:: What you will do ::
Reproduce the material below word for word, line by line, leaving out the pictures.

:: Exercise inputs ::

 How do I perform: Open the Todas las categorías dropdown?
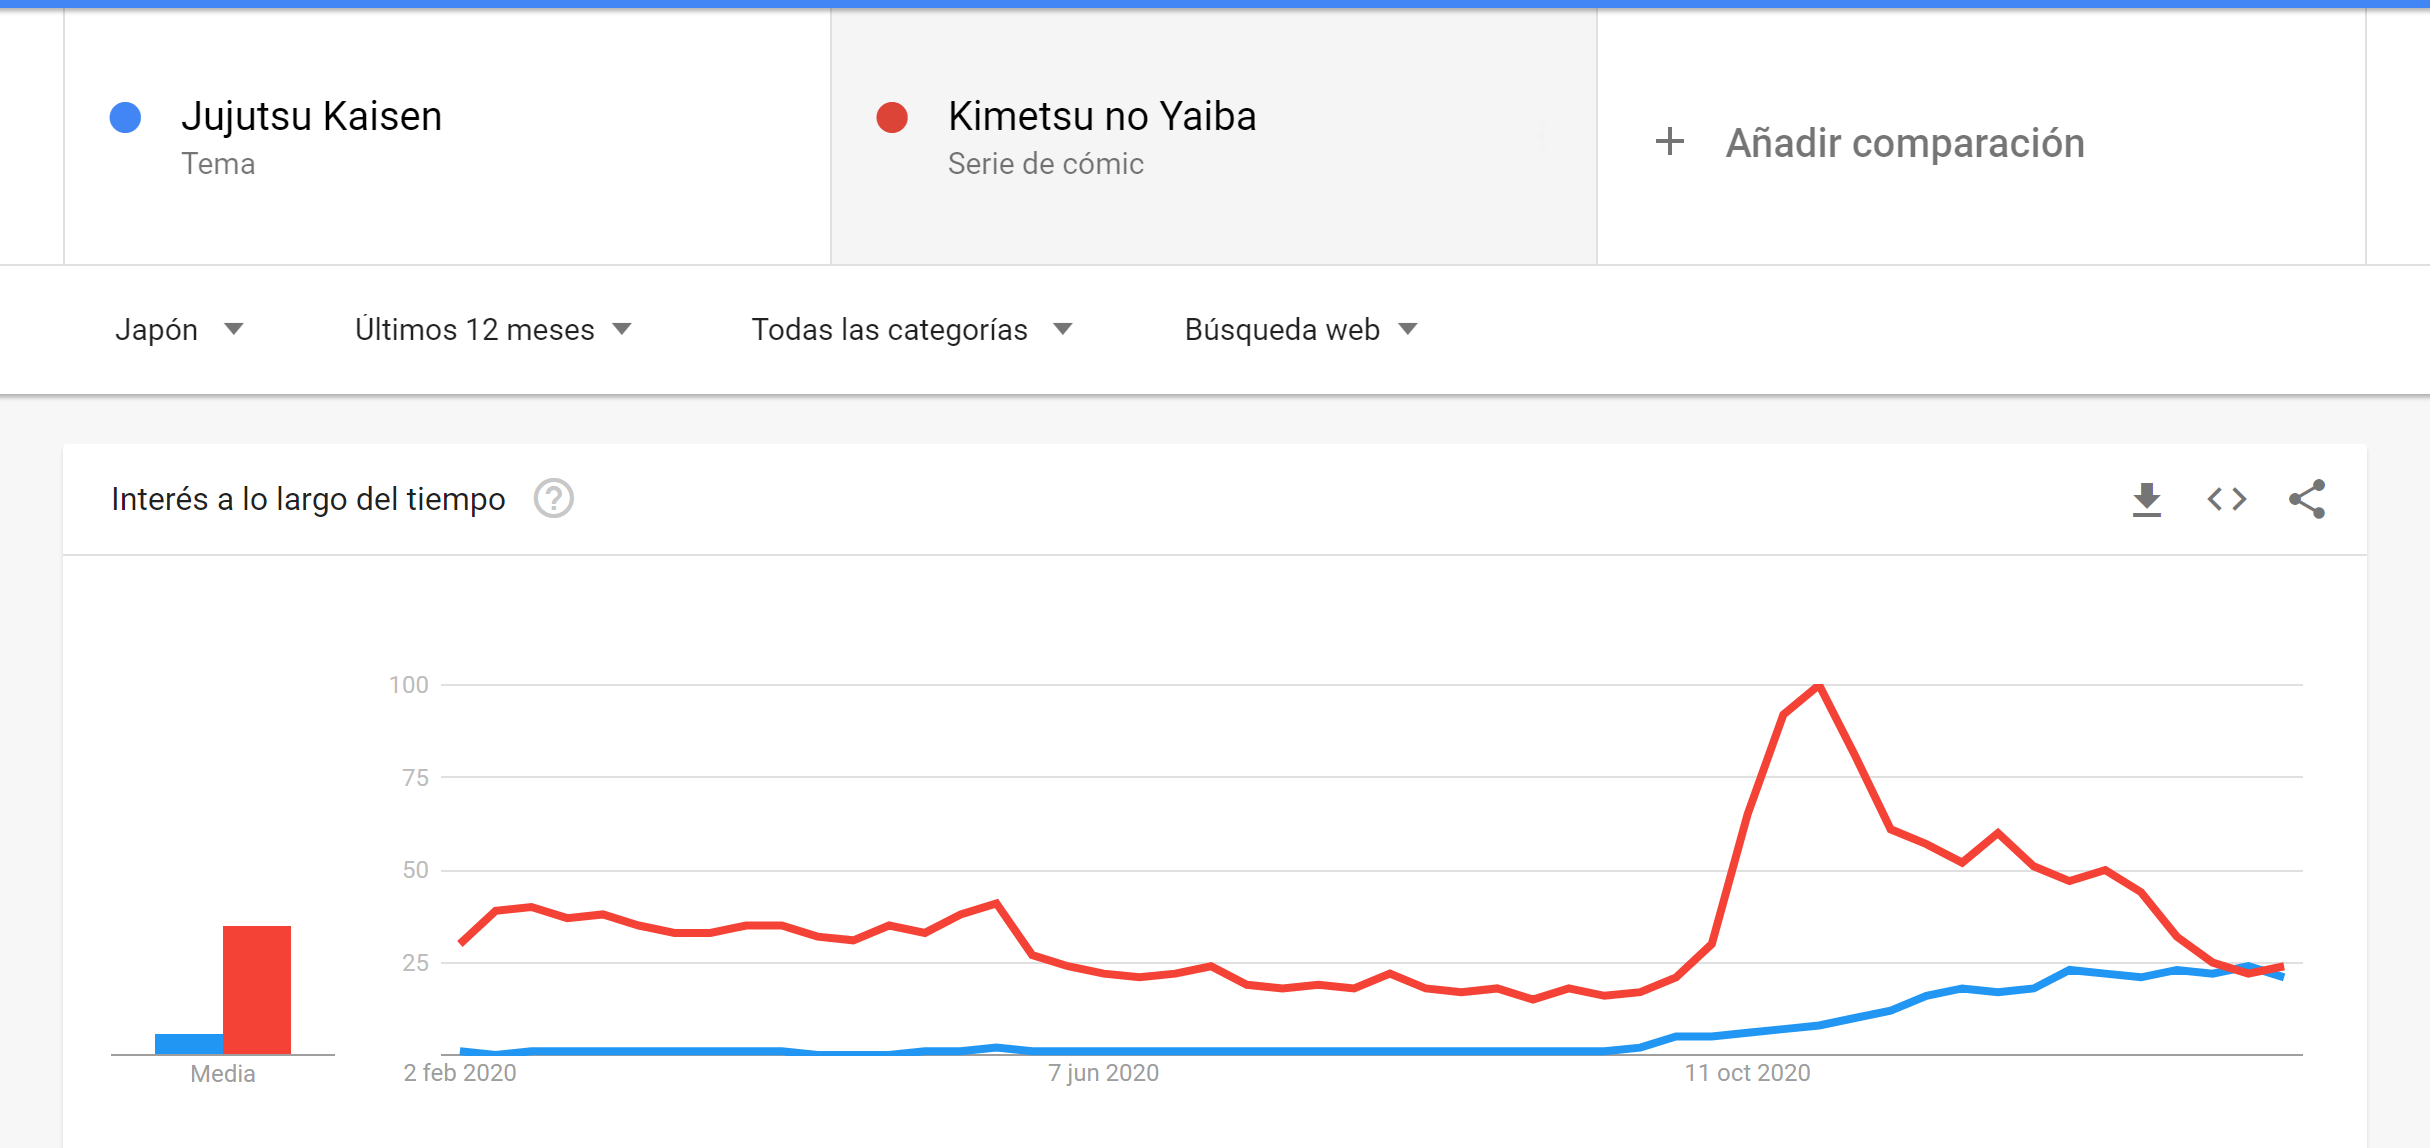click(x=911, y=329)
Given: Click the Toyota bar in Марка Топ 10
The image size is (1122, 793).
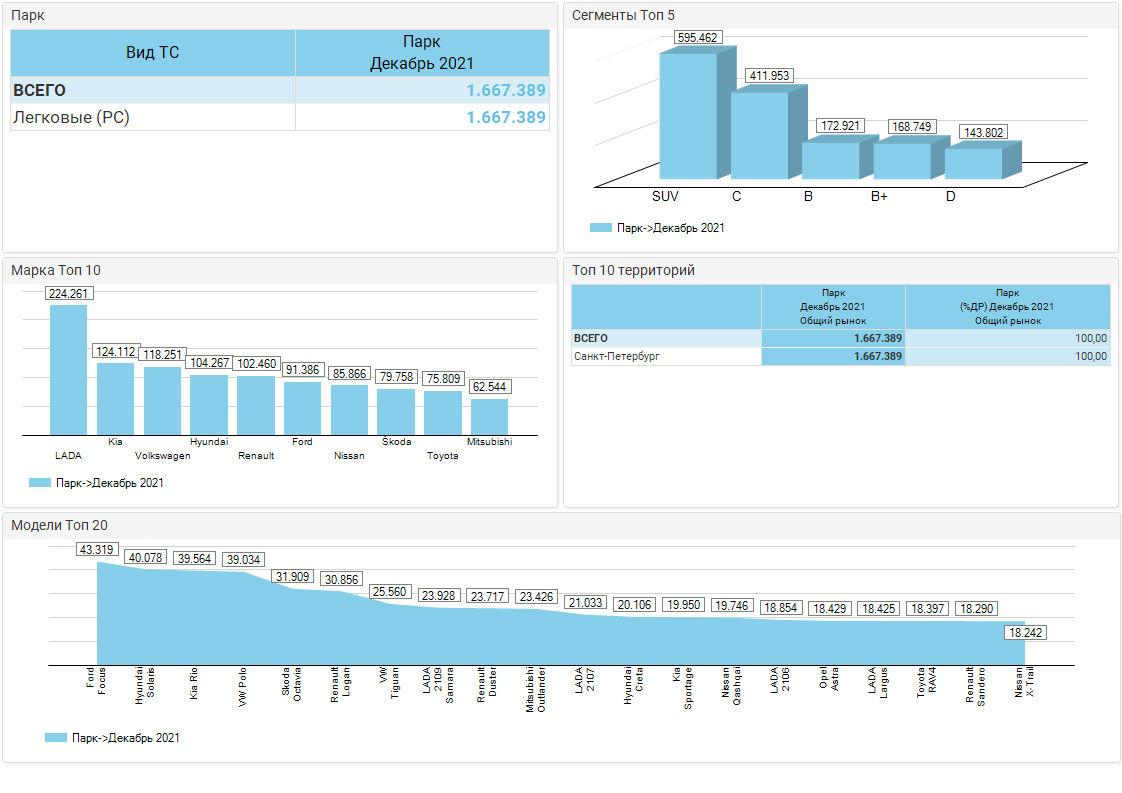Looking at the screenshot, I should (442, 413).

:: Reply to the exercise ::
 How do I perform: Open the Todas las categorías dropdown?
click(x=911, y=329)
Given: Click the Toyota bar in Марка Топ 10
The image size is (1122, 793).
Looking at the screenshot, I should (442, 413).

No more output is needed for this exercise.